(EXERCISE GOAL):
Please set out the lines below as a numbered list with blank lines omitted, starting at the first line and stopping after the line that contains "(x=520, y=642)".

#### DATA LINES

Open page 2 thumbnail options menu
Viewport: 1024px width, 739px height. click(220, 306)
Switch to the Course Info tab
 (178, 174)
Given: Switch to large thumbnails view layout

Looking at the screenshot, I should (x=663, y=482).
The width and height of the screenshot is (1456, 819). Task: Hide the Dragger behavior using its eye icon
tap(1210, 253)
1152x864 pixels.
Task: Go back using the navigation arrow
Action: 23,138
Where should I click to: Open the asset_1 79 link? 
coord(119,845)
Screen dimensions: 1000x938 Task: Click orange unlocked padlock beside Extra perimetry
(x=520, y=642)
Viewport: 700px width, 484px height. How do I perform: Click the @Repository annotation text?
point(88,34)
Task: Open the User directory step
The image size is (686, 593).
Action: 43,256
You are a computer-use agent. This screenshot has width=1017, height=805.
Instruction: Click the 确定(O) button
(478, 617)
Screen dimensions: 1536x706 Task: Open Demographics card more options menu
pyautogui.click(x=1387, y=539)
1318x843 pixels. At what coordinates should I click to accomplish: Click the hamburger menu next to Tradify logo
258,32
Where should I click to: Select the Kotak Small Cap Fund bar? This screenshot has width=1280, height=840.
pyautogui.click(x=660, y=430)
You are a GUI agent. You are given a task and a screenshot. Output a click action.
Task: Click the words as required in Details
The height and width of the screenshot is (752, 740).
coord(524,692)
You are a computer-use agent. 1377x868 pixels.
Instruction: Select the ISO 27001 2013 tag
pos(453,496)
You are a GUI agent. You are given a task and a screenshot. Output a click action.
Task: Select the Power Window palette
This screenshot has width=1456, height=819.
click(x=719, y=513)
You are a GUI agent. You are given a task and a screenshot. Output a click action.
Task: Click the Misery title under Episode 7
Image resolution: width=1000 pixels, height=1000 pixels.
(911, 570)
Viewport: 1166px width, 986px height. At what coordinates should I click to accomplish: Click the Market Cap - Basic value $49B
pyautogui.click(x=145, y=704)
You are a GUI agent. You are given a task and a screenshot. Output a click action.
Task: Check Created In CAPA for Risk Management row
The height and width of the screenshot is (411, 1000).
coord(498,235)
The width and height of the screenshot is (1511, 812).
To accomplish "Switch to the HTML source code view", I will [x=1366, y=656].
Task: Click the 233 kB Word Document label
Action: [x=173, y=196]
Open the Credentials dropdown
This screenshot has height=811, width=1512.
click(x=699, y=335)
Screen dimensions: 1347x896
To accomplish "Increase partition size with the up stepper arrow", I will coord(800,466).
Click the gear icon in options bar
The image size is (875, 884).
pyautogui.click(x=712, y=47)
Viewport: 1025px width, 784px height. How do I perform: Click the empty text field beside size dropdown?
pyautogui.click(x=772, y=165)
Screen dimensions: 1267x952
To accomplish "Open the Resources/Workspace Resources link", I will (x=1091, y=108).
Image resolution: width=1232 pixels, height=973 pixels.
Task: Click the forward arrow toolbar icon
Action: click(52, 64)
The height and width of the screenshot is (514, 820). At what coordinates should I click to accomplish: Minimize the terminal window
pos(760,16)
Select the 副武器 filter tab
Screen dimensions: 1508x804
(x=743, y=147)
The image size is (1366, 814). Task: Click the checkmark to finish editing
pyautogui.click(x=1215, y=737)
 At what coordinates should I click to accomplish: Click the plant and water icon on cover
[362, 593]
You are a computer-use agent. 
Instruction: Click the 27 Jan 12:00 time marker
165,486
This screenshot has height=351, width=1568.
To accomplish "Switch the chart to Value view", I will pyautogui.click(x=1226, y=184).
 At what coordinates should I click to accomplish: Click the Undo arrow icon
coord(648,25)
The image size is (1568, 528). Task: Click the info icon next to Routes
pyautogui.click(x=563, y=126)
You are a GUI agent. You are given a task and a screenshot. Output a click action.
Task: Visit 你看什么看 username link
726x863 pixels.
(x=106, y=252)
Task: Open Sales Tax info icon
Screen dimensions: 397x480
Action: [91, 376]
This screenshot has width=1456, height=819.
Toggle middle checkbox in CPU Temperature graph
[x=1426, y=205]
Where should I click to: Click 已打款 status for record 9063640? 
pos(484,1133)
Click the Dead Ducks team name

########

(OUTPUT):
1. Open page 2 thumbnail options menu
2. Viewport: 1024px width, 739px height. click(220, 306)
3. Switch to the Course Info tab
4.  (178, 174)
5. Given: Switch to large thumbnails view layout
6. Looking at the screenshot, I should (x=663, y=482).
7. The width and height of the screenshot is (1456, 819). Task: Hide the Dragger behavior using its eye icon
8. tap(1210, 253)
9. 1152x864 pixels.
10. Task: Go back using the navigation arrow
11. Action: 23,138
12. Where should I click to: Open the asset_1 79 link? 
13. coord(119,845)
14. Screen dimensions: 1000x938 Task: Click orange unlocked padlock beside Extra perimetry
15. (x=520, y=642)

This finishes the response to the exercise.